# Greetings From Nashville TN!



## SoundYeti (Oct 9, 2017)

Hello!

We are Sound Yeti, We make Kontakt plugins and sound design assets!

Talk soon! 

http://SoundYeti.com (SoundYeti.com)


----------



## Luke W (Oct 10, 2017)

Welcome SoundYeti! Good to see another member representing the 615.
FYI - I checked your website but couldn't get to Products>Collision FX. When I clicked on the large Collision FX logo, I see a flash of the product page, then it immediately goes back to the large Collision FX page I was previously on. I'm using Safari on El Capitan.


----------



## SoundYeti (Oct 10, 2017)

Luke W said:


> Welcome SoundYeti! Good to see another member representing the 615.
> FYI - I checked your website but couldn't get to Products>Collision FX. When I clicked on the large Collision FX logo, I see a flash of the product page, then it immediately goes back to the large Collision FX page I was previously on. I'm using Safari on El Capitan.
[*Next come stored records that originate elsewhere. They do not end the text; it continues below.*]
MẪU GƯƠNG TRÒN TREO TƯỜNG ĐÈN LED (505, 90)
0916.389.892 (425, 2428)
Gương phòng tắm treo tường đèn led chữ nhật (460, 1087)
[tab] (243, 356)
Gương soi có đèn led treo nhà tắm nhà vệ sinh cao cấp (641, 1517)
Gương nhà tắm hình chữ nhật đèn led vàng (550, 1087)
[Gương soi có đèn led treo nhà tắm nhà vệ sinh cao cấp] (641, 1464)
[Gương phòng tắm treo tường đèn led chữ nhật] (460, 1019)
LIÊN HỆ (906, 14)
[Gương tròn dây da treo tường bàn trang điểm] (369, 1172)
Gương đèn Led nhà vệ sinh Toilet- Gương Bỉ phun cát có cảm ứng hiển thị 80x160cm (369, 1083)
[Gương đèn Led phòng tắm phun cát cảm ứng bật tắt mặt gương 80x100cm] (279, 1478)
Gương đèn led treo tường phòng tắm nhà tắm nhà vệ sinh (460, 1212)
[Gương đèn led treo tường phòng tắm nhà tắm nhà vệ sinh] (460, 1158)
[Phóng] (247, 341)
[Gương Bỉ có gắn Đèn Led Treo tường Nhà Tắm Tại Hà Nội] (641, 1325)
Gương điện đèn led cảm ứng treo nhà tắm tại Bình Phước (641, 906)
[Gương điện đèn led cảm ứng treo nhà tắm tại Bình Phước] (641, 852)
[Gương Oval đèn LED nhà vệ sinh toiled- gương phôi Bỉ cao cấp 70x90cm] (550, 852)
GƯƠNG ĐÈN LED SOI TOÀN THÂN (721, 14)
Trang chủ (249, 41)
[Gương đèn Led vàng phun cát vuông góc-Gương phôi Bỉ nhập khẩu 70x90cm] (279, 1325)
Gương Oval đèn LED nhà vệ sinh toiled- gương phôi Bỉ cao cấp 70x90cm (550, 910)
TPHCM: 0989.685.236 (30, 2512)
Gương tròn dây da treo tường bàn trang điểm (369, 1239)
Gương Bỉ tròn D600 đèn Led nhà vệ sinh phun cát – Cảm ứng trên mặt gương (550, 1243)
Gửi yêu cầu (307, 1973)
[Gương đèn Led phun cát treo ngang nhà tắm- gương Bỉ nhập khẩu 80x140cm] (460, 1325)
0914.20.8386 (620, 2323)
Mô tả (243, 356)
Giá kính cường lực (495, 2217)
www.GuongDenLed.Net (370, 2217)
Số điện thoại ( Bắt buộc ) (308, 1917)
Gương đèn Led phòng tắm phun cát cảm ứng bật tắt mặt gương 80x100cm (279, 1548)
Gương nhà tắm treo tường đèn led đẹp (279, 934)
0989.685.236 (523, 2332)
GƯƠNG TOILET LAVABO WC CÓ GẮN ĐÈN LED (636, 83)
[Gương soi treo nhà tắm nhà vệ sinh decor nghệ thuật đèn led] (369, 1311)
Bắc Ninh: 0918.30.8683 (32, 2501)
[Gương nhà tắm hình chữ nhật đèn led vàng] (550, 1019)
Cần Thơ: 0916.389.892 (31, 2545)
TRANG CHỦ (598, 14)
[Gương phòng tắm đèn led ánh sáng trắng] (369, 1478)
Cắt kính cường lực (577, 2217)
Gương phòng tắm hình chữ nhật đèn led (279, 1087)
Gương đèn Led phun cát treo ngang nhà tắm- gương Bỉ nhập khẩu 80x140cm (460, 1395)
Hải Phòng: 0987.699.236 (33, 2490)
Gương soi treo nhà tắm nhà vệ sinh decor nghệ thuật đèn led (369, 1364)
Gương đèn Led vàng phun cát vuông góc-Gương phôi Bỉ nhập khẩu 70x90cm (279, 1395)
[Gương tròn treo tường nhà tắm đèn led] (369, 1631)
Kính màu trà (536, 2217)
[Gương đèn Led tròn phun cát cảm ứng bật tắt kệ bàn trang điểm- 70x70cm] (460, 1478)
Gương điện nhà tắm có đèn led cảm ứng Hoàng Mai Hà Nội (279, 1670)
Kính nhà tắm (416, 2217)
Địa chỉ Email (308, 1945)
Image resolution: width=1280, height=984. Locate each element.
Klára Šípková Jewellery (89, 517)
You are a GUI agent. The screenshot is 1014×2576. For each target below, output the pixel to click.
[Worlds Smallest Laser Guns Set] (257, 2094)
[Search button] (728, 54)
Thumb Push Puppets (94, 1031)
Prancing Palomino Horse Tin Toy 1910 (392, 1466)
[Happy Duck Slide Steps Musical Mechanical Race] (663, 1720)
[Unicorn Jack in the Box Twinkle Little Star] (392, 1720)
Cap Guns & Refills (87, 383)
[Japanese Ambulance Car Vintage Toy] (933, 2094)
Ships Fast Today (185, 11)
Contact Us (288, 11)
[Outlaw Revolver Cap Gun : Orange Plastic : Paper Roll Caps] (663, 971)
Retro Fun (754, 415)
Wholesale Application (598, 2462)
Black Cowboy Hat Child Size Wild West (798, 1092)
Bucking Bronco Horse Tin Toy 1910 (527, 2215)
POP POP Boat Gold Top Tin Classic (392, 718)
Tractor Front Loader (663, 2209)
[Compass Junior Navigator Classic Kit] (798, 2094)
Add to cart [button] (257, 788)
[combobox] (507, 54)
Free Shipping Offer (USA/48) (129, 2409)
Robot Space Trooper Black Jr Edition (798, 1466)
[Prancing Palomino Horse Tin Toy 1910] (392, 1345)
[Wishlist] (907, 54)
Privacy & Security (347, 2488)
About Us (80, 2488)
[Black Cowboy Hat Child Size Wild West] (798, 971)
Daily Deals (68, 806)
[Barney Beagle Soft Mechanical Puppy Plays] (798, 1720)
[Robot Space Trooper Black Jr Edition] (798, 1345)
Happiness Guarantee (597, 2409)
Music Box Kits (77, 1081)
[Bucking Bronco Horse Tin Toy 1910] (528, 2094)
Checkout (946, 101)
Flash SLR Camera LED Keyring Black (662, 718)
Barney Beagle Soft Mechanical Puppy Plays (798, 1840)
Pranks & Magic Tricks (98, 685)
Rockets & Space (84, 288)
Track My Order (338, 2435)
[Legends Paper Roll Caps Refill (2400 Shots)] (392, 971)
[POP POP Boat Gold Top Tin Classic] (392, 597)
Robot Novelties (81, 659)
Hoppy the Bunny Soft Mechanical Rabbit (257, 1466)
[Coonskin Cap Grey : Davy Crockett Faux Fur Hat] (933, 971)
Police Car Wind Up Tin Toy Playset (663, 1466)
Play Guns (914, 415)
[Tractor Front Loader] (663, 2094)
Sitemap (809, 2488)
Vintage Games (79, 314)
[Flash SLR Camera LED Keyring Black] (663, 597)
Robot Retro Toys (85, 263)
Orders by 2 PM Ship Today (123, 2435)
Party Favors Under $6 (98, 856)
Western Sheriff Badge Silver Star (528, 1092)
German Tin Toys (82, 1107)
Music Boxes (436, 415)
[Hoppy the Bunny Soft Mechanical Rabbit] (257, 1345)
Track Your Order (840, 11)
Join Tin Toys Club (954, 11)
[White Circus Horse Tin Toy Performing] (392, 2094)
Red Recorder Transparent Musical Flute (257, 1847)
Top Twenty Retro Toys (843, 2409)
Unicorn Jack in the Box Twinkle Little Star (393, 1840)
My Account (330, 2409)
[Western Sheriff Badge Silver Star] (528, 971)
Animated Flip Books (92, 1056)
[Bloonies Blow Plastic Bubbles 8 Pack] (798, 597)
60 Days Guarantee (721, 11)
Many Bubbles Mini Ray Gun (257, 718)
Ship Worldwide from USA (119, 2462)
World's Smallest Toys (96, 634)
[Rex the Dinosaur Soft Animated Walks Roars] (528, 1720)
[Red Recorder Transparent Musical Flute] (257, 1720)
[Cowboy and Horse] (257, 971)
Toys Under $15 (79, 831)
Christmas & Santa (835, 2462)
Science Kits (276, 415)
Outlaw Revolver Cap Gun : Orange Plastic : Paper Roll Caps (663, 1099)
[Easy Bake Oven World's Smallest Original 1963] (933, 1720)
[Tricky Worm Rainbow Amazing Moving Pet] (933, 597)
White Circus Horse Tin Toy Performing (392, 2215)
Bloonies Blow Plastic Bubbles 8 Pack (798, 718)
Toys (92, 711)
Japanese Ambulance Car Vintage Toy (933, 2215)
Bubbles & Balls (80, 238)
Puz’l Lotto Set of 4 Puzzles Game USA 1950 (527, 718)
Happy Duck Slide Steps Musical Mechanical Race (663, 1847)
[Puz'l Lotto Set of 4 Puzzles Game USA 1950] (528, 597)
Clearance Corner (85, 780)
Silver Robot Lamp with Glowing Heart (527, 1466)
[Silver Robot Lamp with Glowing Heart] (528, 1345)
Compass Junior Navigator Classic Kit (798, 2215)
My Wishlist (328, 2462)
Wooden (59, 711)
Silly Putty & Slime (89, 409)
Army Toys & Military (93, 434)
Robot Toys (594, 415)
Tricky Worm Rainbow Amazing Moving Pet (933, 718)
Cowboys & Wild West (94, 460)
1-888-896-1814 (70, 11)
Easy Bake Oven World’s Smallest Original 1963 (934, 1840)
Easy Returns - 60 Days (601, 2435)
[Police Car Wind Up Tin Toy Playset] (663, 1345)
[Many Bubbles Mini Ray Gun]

Thanks! I just addressed that on the site! 

615 always! What part are you in?


----------



## whinecellar (Oct 10, 2017)

Welcome to Music City, neighbor


----------



## Luke W (Oct 10, 2017)

SoundYeti said:


> Thanks! I just addressed that on the site!
> 
> 615 always! What part are you in?


Tried the site again - same issue on my end.
I'm in the Nipper's Corner area, next to Brentwood.


----------



## SoundYeti (Oct 10, 2017)

Luke W said:


> Tried the site again - same issue on my end.
> I'm in the Nipper's Corner area, next to Brentwood.


NOW... it's fixed! 



whinecellar said:


> Welcome to Music City, neighbor


Yes! I vote we all grab some Coffee!  I'm in Franklin!


----------



## whinecellar (Oct 10, 2017)

SoundYeti said:


> I vote we all grab some Coffee!  I'm in Franklin!



What brings you to town? You will love it - been here 22 years now and I still love coming home to it. South Franklin here


----------



## J-M (Oct 12, 2017)

Welcome to the forum!


----------